State how many lines of the entries hold the string "link", and nothing more.

== Segment start ==

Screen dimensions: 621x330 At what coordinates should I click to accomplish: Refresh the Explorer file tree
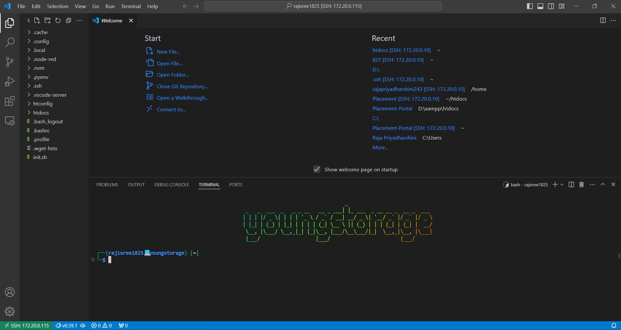click(58, 20)
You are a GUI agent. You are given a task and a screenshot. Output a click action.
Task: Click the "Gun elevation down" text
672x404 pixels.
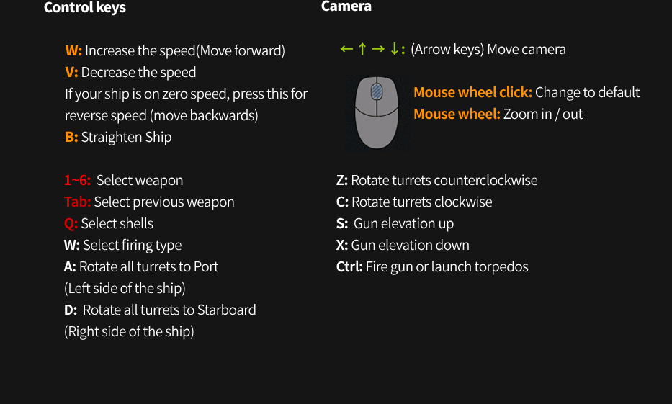click(x=410, y=246)
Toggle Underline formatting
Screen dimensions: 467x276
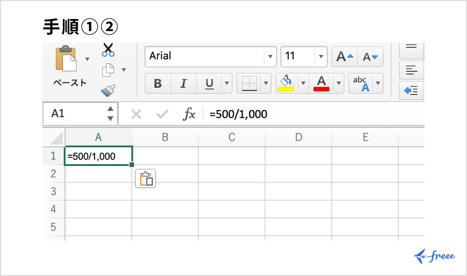click(x=209, y=84)
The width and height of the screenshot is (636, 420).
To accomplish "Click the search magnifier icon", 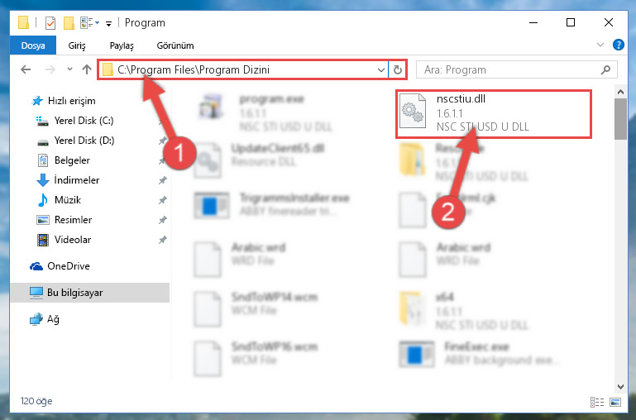I will tap(605, 69).
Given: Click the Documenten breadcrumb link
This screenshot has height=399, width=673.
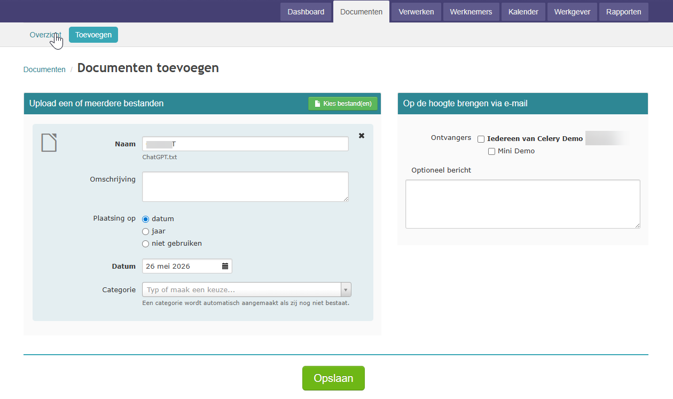Looking at the screenshot, I should click(x=44, y=69).
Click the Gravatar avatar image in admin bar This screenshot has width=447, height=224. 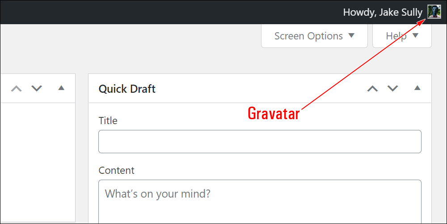point(434,12)
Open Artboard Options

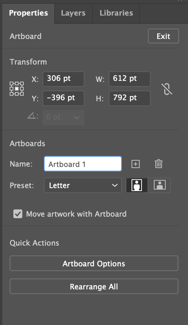pyautogui.click(x=94, y=263)
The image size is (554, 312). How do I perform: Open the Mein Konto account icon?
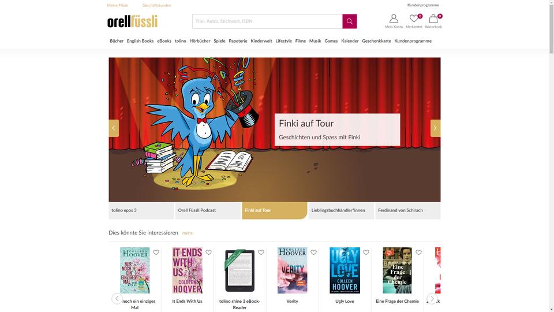pos(394,21)
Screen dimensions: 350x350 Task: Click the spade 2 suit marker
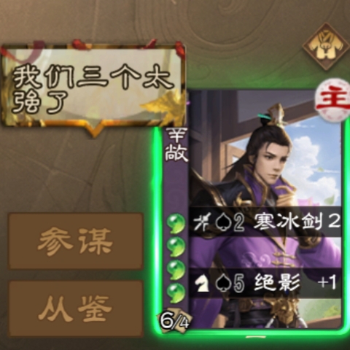click(230, 222)
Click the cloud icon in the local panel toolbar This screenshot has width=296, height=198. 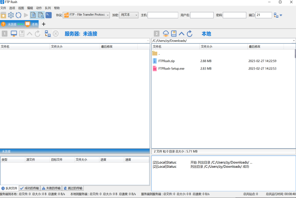point(166,33)
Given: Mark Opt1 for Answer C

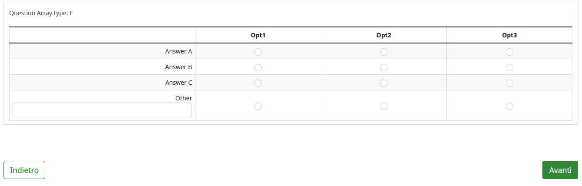Looking at the screenshot, I should [x=258, y=83].
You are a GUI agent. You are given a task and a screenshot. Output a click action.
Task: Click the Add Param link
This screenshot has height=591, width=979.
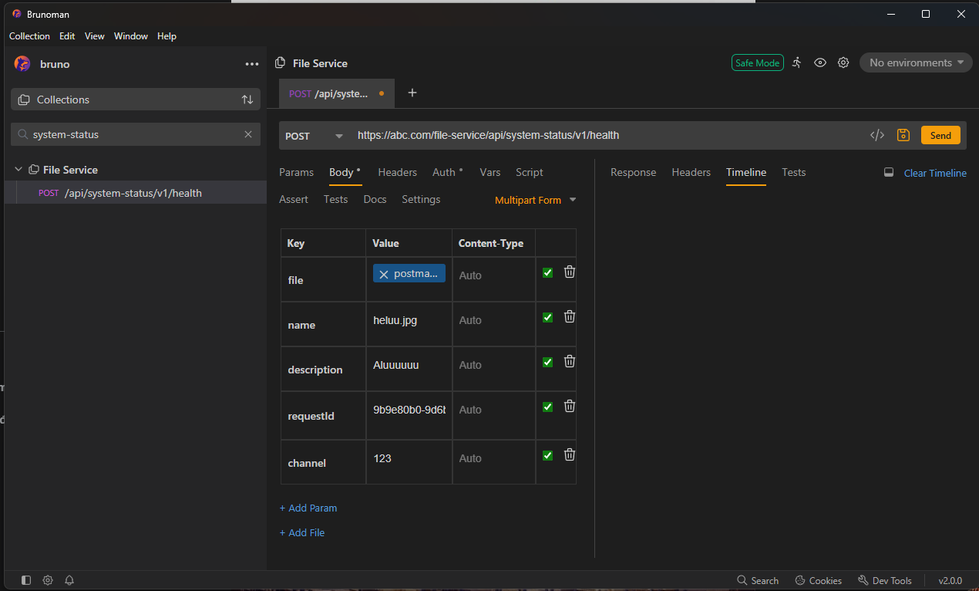pyautogui.click(x=308, y=508)
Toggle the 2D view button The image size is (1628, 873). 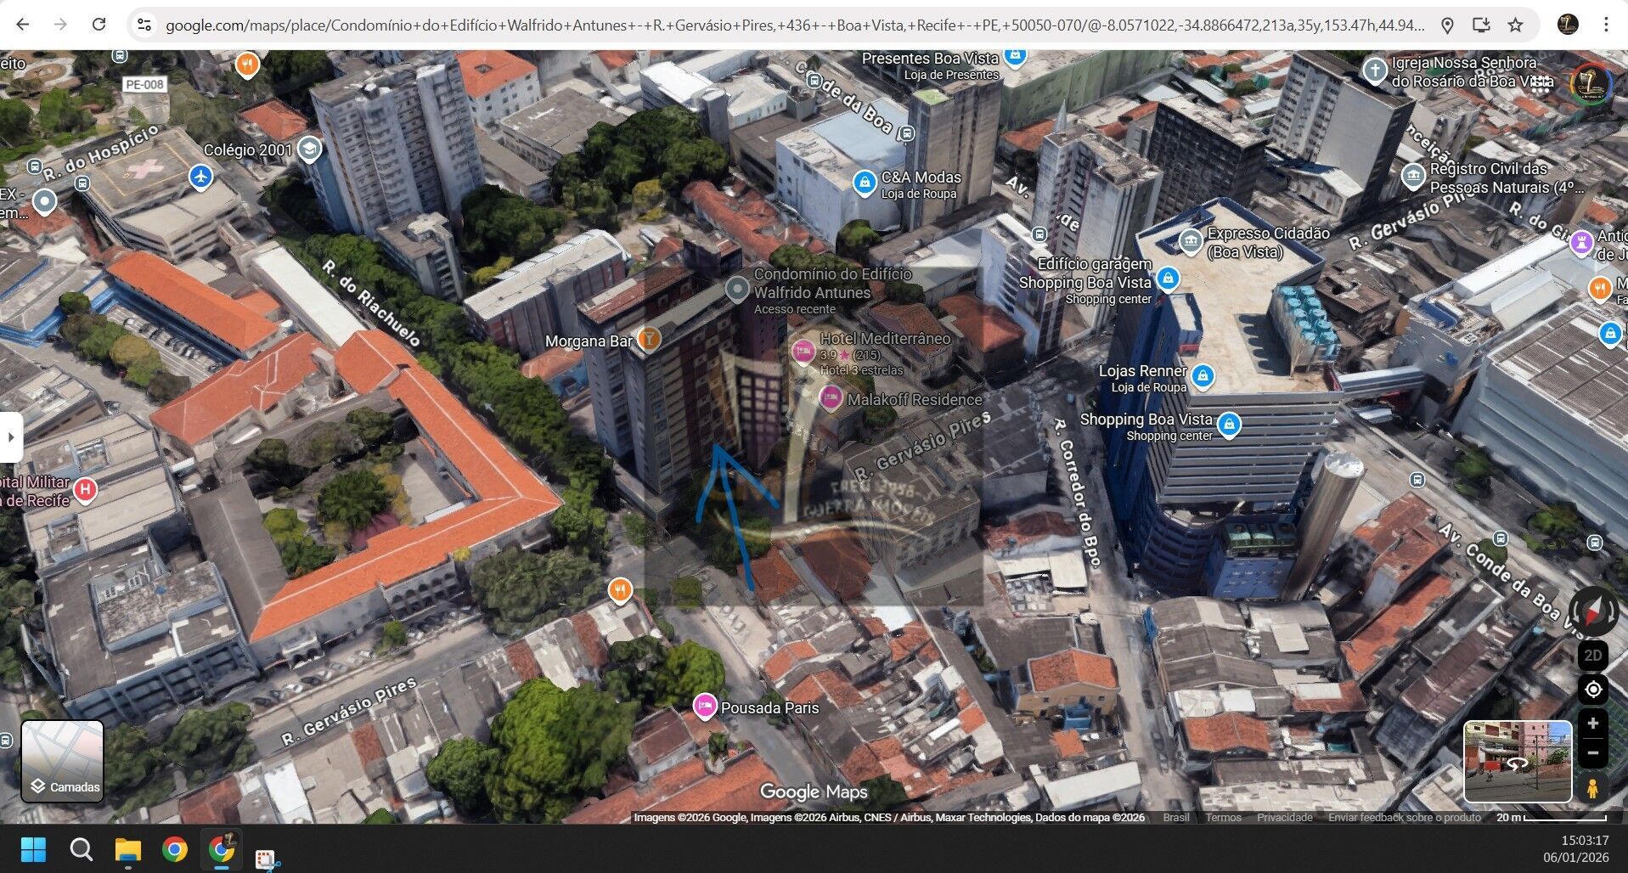(x=1592, y=656)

== Segment end ==

» Your response
2